The couples' public divorce, which has been played out in scenes on The Real Housewives of Beverly Hills, has been anything but amicable. Fans of the show have watched and sympathized with Camille as it appears that she was the good little wife who managed and took care of their staff, numerous homes, and two children only to be cheated on and left for a younger woman. Those following Kelsey's perspective hear a whole different story. We may never know the truth of what really destroyed their marriage but one thing for sure is that the residue of the bitter anger continues to not only affect each of their lives, but their children's as well.
Unfortunately, their story is not so unique.
Most people are aware of the unnerving divorce rate that is permeating our society today. Some statistics show that it may be as high as sixty-five percent in second marriages and even higher for third and fourth marriages. Unfortunately, families with children make up a large proportion of these statistics; two out of three marriages ending in divorce have children in the home. While we're aware of the statistics, the destructive aftermath that ensues in the lives of the former couple and their children often goes untold.
When a couple divorces and leaves unresolved anger on the table they are signing up for years of continued heartbreak, stress, aggravation, and emotional pain. Grammer himself referenced this fact in his interview on CNN when he spoke about his new wife and how difficult his divorce with Camille has been on their relationship.
Unresolved anger after a divorce is toxic. It builds up into bitter resentment and even vengeance. The children are the ones who end up suffering the most, especially when feuding ex's use them as pawns and weapons to play out their issues against one another.
So where does this unresolved anger come from?

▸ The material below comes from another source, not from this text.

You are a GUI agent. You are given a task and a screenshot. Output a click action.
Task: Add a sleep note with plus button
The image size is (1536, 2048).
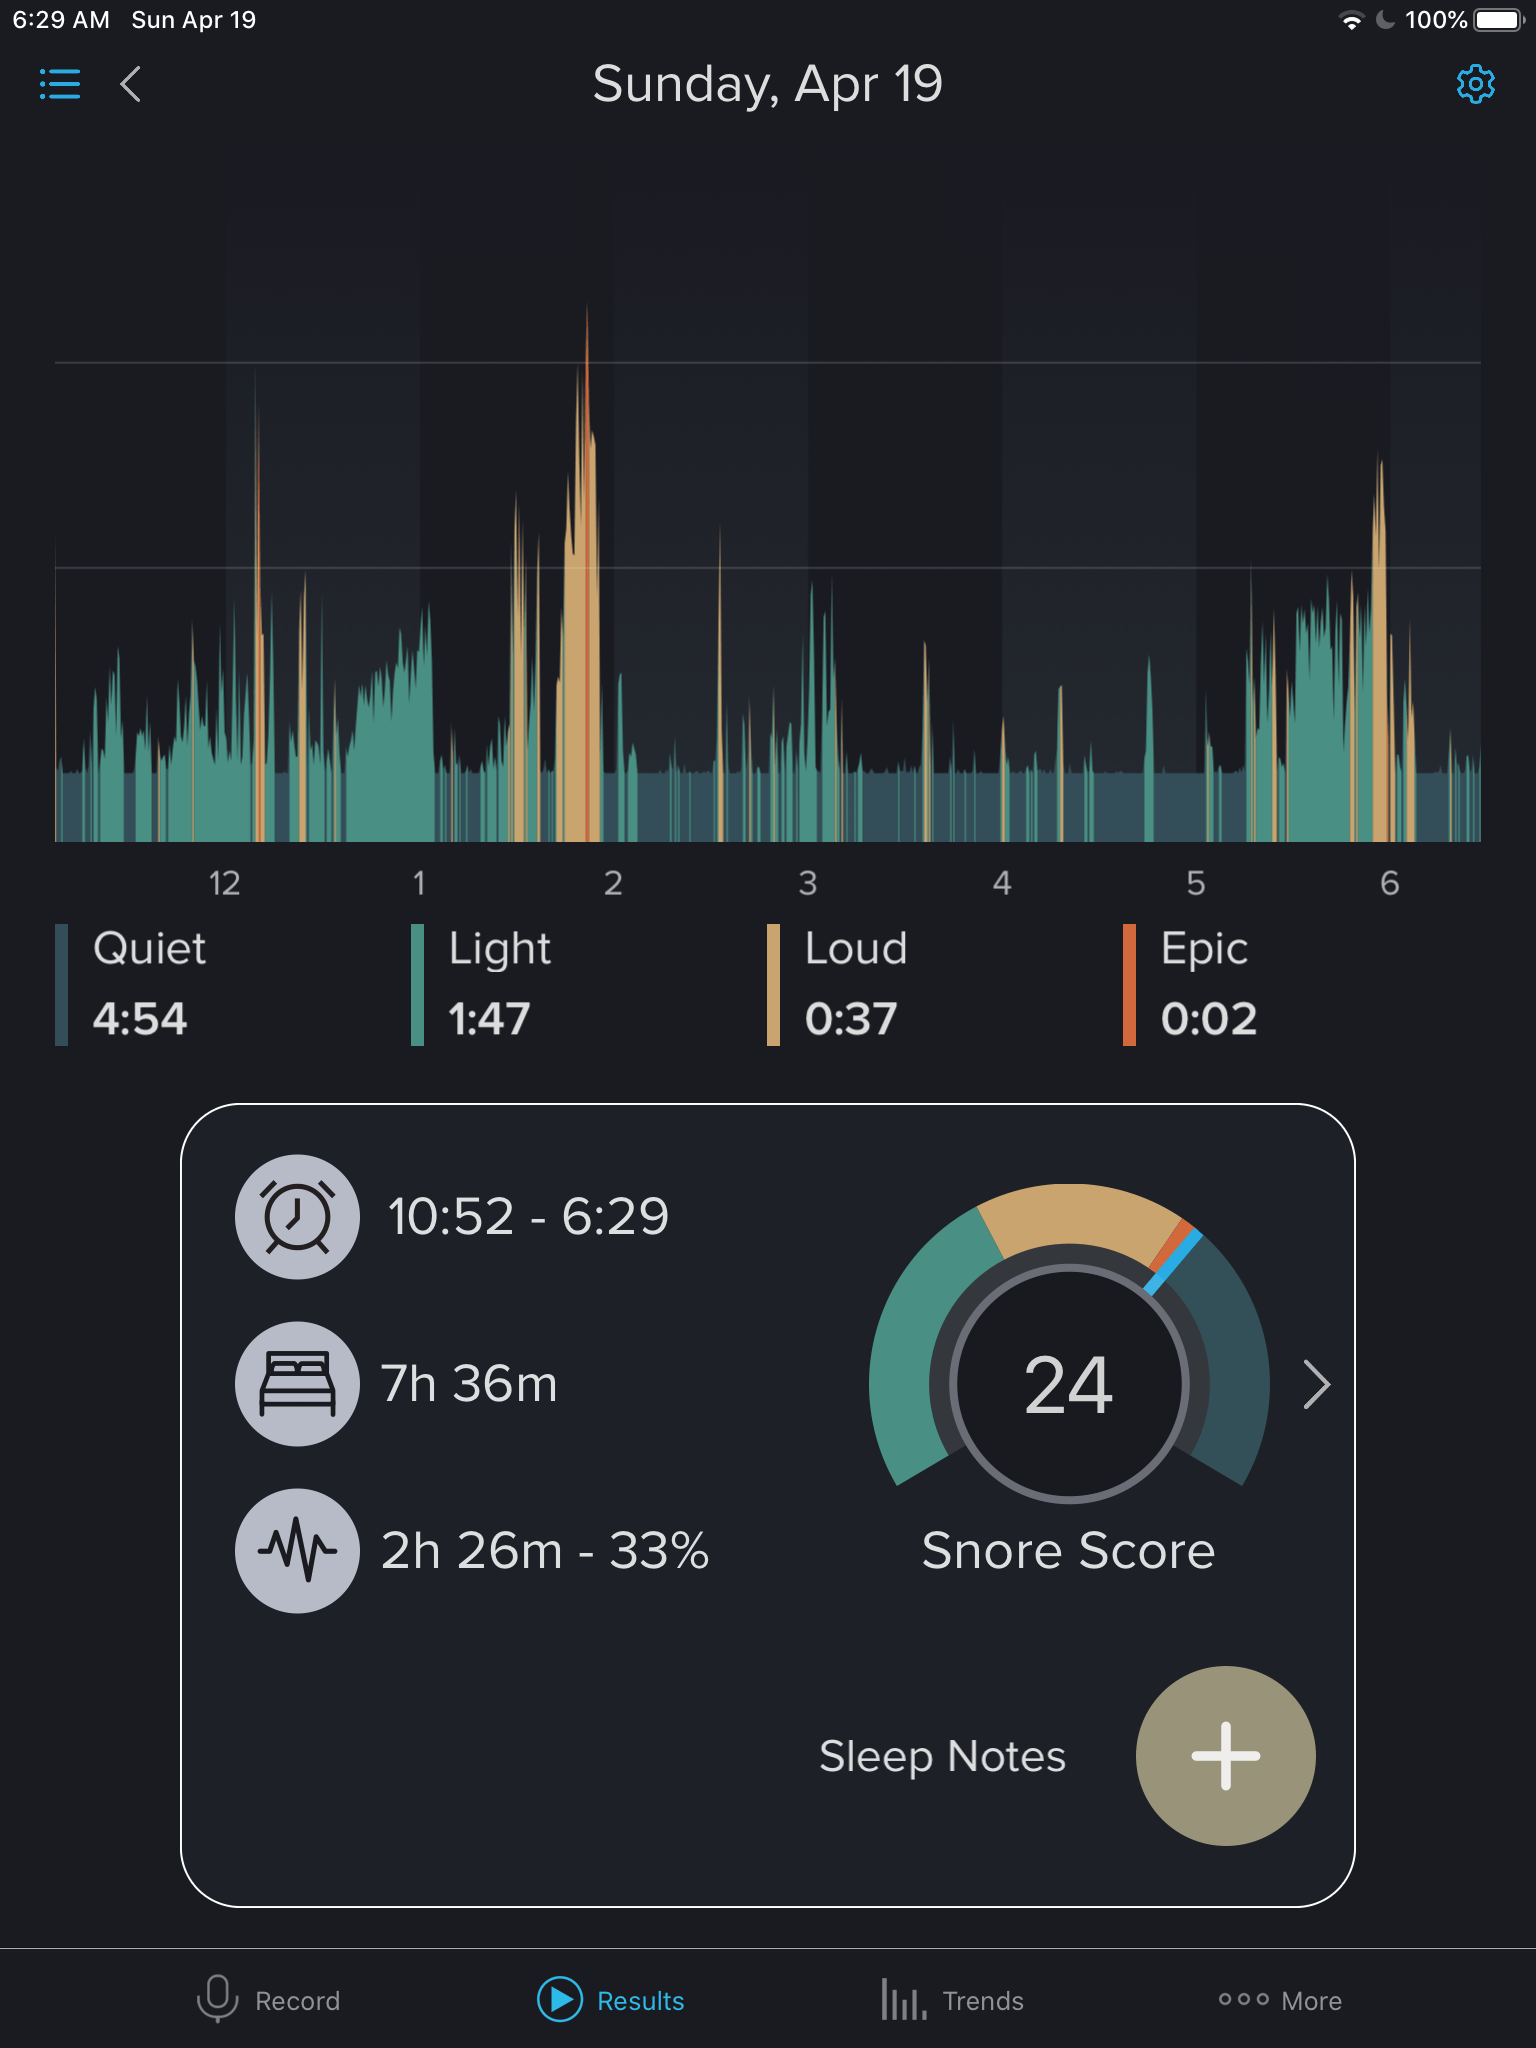1225,1756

How can a couple who were once so enchanted and in love with one another end up in such a hateful and venomous place? It usually boils down to these basic elements: hurt feelings, bruised egos, dashed expectations, and broken dreams. The impact of these elements, although basic, left unhealed becomes noxious and destructive.
The only answer is for each of the parties to find their way to forgiveness. This does not mean they excuse past abusive or unacceptable behaviors but it does mean that from this point on, they deal with their feelings and stop acting them out towards one another. As they forgive their former partner and themselves for mistakes made, they are able to move forward unburdened with the chains of anger and vengeance. They will be able to re-build a new life, find fulfillment, avoid any further damage to their children's psychological and emotional well-being, and hopefully, become deeper and richer individuals.